WT1 targets Gas1 to maintain nephron progenitor cells by modulating FGF signals

• Published in: Development (Cambridge) Vol. 142; no. 7; pp. 1254 - 1266
• Main Authors: Kann, Martin, Bae, Eunnyung, Lenz, Maximilian O, Li, Liangji, Trannguyen, BaoTran, Schumacher, Valerie A, Taglienti, Mary E, Bordeianou, Liliana, Hartwig, Sunny, Rinschen, Markus M, Schermer, Bernhard, Benzing, Thomas, Fan, Chen-Ming, Kreidberg, Jordan A
• Format: Journal Article
• Language: English
• Published: England The Company of Biologists 01.04.2015
• Subjects: Animals; Cell Cycle Proteins - genetics; Cell Cycle Proteins - metabolism; Cell Proliferation; DNA - genetics; Enzyme Activation - drug effects; Fibroblast Growth Factors - metabolism; Gene Expression Regulation, Developmental; Gene Knockdown Techniques; GPI-Linked Proteins - genetics; GPI-Linked Proteins - metabolism; Mice, Knockout; Models, Animal; Nephrons - abnormalities; Nephrons - embryology; Nephrons - metabolism; Nephrons - pathology; Organ Culture Techniques; Promoter Regions, Genetic - genetics; Protein Binding; Proto-Oncogene Proteins c-akt - metabolism; Proto-Oncogene Proteins c-ret - metabolism; RNA, Messenger - genetics; RNA, Messenger - metabolism; Signal Transduction; Stem Cells - metabolism; Stem Cells and Regeneration; WT1 Proteins - metabolism; Mouse; Nephron progenitor cell; Fibroblast growth factor signaling; Kidney development
• ISSN: 0950-1991; 1477-9129
• DOI: 10.1242/dev.119735

Development of the metanephric kidney depends on tightly regulated interplay between self-renewal and differentiation of a nephron progenitor cell (NPC) pool.

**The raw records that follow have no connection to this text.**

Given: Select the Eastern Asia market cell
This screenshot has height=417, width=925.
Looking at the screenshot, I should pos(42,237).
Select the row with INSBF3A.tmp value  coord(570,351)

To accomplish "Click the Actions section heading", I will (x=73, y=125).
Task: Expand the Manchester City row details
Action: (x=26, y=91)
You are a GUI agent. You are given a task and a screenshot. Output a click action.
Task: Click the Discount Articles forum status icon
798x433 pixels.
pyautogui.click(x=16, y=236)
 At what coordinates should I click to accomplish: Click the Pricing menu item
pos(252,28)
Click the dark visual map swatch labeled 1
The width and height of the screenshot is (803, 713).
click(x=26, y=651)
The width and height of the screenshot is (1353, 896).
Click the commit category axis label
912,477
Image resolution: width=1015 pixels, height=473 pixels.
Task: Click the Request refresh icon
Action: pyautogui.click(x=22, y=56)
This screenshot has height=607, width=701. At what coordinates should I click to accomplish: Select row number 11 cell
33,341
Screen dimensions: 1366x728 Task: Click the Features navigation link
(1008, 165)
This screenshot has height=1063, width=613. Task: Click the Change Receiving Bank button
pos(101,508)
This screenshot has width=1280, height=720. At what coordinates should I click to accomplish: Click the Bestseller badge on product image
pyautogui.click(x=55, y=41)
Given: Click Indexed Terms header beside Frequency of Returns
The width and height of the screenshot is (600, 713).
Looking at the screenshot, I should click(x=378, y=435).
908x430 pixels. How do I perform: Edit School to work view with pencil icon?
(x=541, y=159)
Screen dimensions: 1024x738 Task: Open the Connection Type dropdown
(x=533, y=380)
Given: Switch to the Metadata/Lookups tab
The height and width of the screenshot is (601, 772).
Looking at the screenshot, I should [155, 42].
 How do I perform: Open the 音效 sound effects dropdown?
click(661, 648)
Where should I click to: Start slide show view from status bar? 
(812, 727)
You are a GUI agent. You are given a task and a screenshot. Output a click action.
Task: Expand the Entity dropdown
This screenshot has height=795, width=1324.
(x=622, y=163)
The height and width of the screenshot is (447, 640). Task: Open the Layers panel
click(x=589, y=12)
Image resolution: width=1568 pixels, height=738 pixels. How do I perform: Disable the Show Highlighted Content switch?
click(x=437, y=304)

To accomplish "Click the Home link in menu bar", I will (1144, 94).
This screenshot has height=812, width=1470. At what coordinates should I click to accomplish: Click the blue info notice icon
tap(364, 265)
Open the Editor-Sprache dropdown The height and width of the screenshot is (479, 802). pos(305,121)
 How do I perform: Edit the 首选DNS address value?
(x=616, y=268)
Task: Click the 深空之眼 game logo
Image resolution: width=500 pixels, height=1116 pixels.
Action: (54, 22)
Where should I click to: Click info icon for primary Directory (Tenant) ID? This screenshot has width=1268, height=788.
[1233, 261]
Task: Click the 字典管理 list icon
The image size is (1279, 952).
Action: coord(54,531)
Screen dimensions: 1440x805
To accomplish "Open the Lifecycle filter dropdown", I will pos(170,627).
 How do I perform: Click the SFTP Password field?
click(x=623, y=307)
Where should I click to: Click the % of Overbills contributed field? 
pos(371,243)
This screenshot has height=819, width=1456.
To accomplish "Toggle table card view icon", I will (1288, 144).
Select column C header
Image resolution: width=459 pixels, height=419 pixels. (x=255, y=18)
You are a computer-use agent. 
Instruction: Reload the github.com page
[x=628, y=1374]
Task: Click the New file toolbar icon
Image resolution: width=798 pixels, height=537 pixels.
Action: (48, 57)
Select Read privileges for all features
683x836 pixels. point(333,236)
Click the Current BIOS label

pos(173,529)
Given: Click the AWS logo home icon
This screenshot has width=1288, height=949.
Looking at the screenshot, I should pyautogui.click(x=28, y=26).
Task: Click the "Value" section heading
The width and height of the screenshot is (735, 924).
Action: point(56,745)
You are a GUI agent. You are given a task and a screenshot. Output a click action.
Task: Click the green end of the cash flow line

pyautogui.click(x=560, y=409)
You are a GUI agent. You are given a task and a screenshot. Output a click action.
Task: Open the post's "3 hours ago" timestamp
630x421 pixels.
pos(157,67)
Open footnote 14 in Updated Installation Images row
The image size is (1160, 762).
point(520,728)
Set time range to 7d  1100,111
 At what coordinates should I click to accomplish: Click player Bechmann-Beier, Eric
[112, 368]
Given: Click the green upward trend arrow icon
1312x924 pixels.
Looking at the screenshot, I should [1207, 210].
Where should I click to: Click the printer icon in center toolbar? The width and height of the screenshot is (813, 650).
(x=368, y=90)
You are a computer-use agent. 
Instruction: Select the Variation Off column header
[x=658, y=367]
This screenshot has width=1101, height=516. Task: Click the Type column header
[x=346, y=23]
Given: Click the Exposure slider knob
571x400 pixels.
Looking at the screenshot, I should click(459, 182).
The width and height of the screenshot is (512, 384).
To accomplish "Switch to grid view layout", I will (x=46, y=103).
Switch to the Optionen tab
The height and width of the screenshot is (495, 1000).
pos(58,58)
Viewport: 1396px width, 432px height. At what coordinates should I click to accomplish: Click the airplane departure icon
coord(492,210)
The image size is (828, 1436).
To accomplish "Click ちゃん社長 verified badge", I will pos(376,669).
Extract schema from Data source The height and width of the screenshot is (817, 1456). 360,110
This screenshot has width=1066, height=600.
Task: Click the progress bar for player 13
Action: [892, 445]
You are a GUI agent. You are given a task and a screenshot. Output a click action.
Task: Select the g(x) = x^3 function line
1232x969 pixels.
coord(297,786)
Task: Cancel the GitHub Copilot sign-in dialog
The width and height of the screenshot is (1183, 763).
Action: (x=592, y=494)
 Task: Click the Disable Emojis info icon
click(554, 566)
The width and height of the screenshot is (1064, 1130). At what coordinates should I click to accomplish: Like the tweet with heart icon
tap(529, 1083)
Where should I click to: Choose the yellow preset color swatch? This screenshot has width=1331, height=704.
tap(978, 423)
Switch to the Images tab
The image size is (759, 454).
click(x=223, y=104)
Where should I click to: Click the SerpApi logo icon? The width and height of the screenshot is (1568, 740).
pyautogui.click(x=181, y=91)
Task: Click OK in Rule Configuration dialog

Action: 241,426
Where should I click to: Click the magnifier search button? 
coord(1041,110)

Several key factors required for the survival of NPCs have been identified, including fibroblast growth factor (FGF) signaling and the transcription factor Wilms' tumor suppressor 1 (WT1). Here, we present evidence that WT1 modulates FGF signaling by activating the expression of growth arrest-specific 1 (Gas1), a novel WT1 target gene and novel modulator of FGF signaling. We show that WT1 directly binds to a conserved DNA binding motif within the Gas1 promoter and activates Gas1 mRNA transcription in NPCs. We confirm that WT1 is required for Gas1 expression in kidneys in vivo. Loss of function of GAS1 in vivo results in hypoplastic kidneys with reduced nephron mass due to premature depletion of NPCs. Although kidney development in Gas1 knockout mice progresses normally until E15.5, NPCs show decreased rates of proliferation at this stage and are depleted as of E17.5. Lastly, we show that Gas1 is selectively required for FGF-stimulated AKT signaling in vitro. In summary, our data suggest a model in which WT1 modulates receptor tyrosine kinase signaling in NPCs by directing the expression of Gas1.